21. I follow here Khodasevich's interpretation of Pushkin's programmatic triad which may have influenced Nabokov's reading of these lines. See: Vladislav Khodasevich. "O chtenii Pushkina." Sovremennye zapiski, kn. 20 (1924), 227-234.

22. Cf. also Hermann's exclamation in Chapter Two: "But I give you my word, gentlemen, my word of honor: not mercenary greed, not merely that, not merely the desire to improve my position..." (42; "No chestnoe slovo, gospoda, chestnoe slovo--ne koryst', ne tol'ko koryst', ne tol'ko zhelanie dela svoi popravit'..." [R 357]).

23. In the Russian original Nabokov alludes to Dostoevsky by using the word "nadryvchik," a diminutive of "nadryv" (translated as "strain") profusely used in Part Two, Book Four, of The Brothers Karamazov and, for Silver Age criticism, signifying the specificity of the Dostoevskian psychological world-view. Cf., for example, Blok's definition of Dostoevsky as a seeker who "carries eternal anxiety and strain (nadryv) in his soul" (Aleksandr Blok. Sobranie sochinenii v vos'mi tomakh. Tom 5. Moskva-Leningrad, 1962, 79). The very scene in which Hermann feels the charms of the Dostoevskian "strain," sobbing violently in front of the compassionate doctor, parodies the Underground Man's fit of hysterics in front of the compassionate prostitute.

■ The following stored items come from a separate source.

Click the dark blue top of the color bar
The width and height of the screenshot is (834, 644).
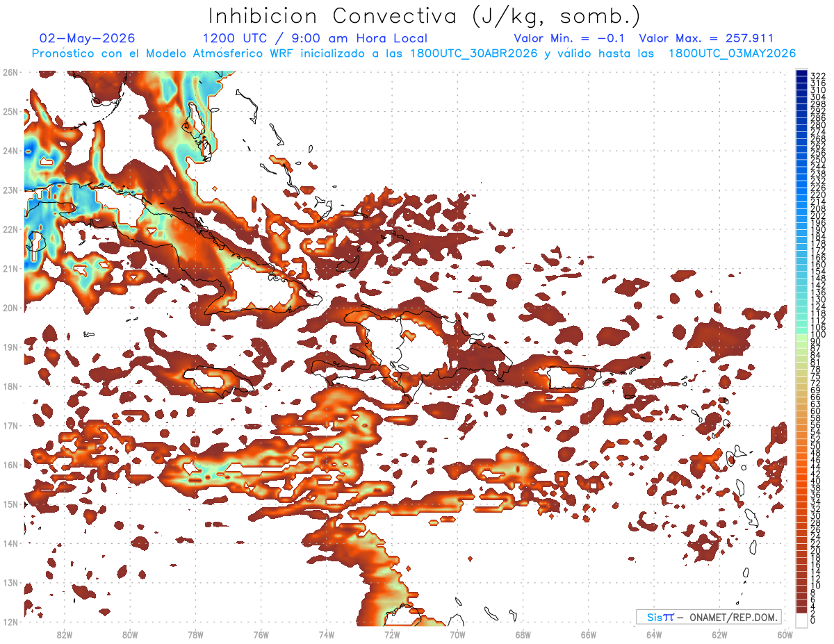802,75
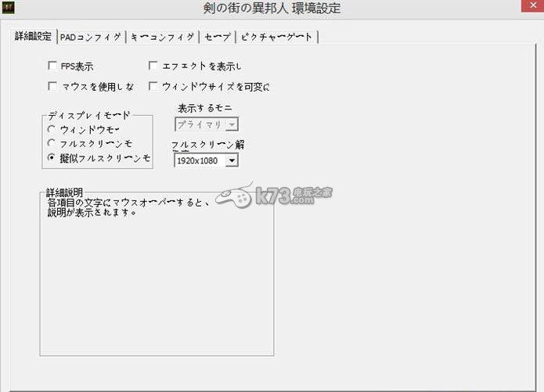This screenshot has width=544, height=392.
Task: Select the ウィンドウモード radio button
Action: (x=52, y=129)
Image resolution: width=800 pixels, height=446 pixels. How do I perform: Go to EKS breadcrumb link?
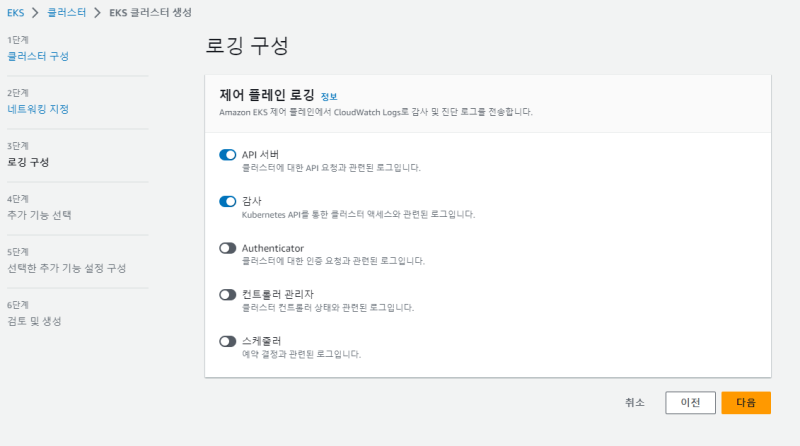(16, 12)
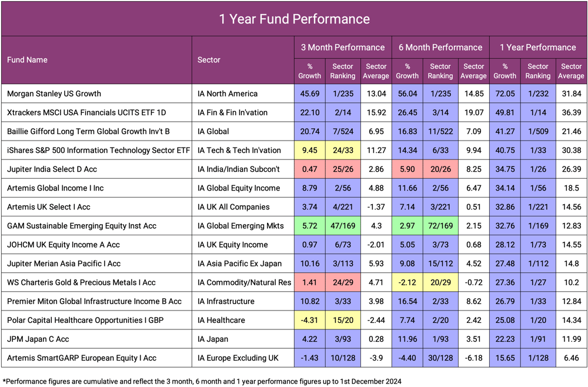
Task: Click the yellow-highlighted -2.12 growth cell
Action: point(407,282)
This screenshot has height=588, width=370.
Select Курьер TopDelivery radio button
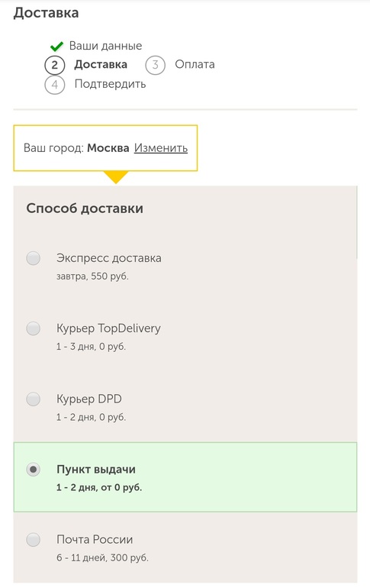34,328
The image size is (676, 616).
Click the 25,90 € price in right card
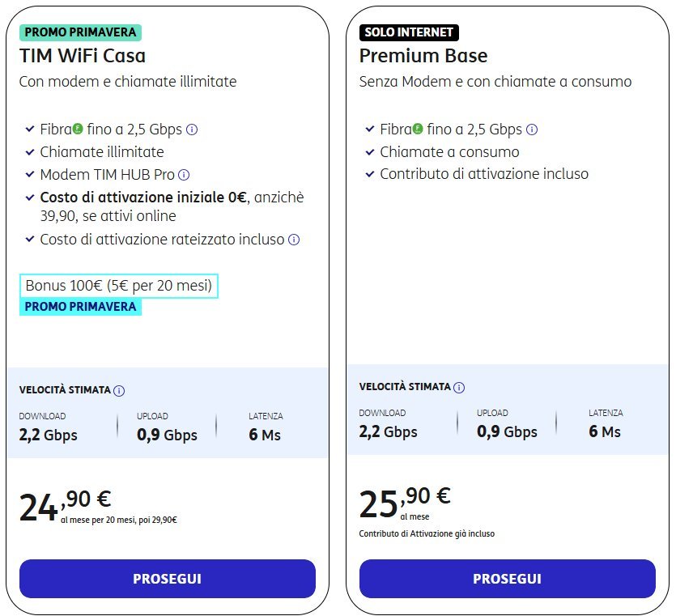[x=406, y=501]
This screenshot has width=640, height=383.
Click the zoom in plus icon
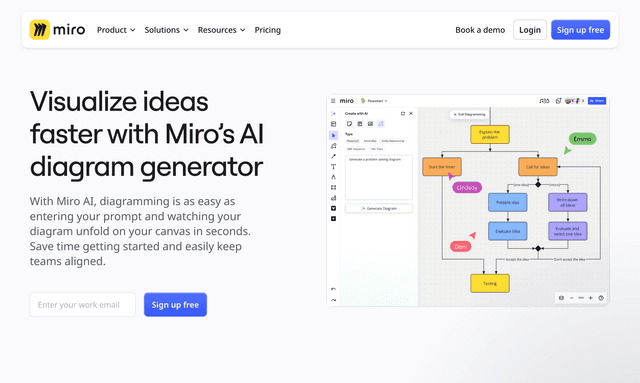590,298
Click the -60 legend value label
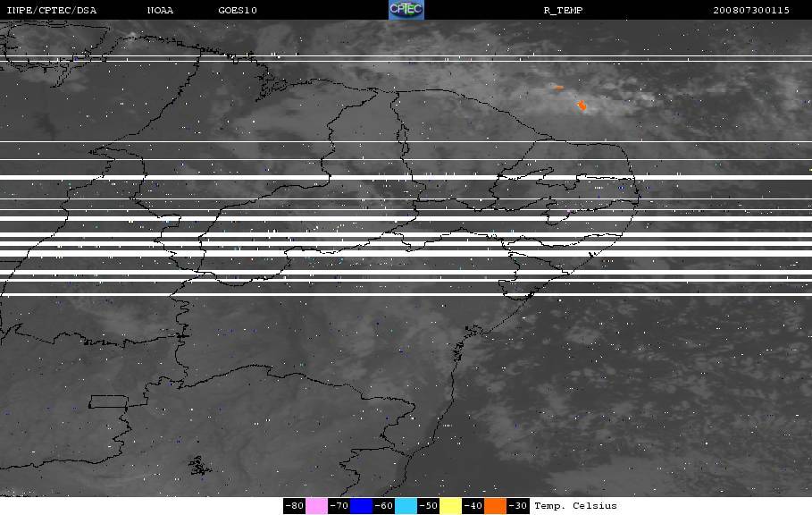Viewport: 812px width, 515px height. pyautogui.click(x=384, y=506)
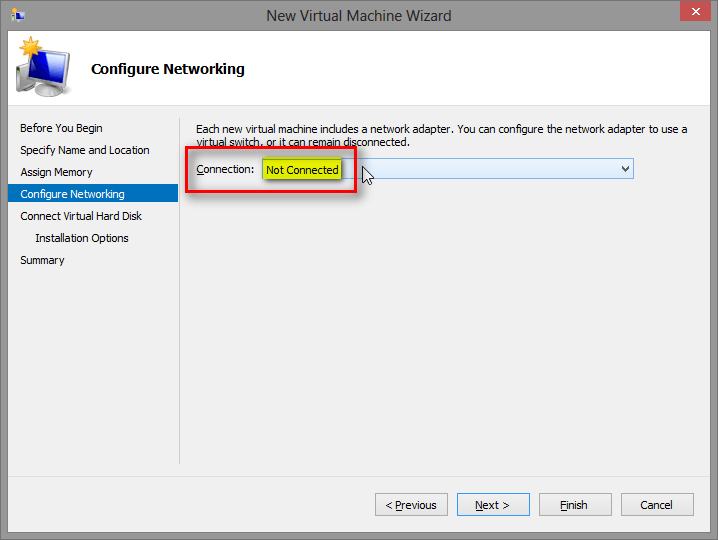Expand the Connection dropdown arrow
Viewport: 718px width, 540px height.
click(625, 169)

The irony of the scene is that the protagonist preoccupied with his own "dostoevshchina" does not notice that the doctor actually brands him as a murderer when he says: "[...] it is not only in Germany that murderers exist, we have our own Landrus, thank heaven, so that you are not alone (188; cf. in the original: "[...] ne v odnoi Germanii ubiitsy, u nas est' svoi Landriu, tak chto vy ne edinstvennyi" [R 448]).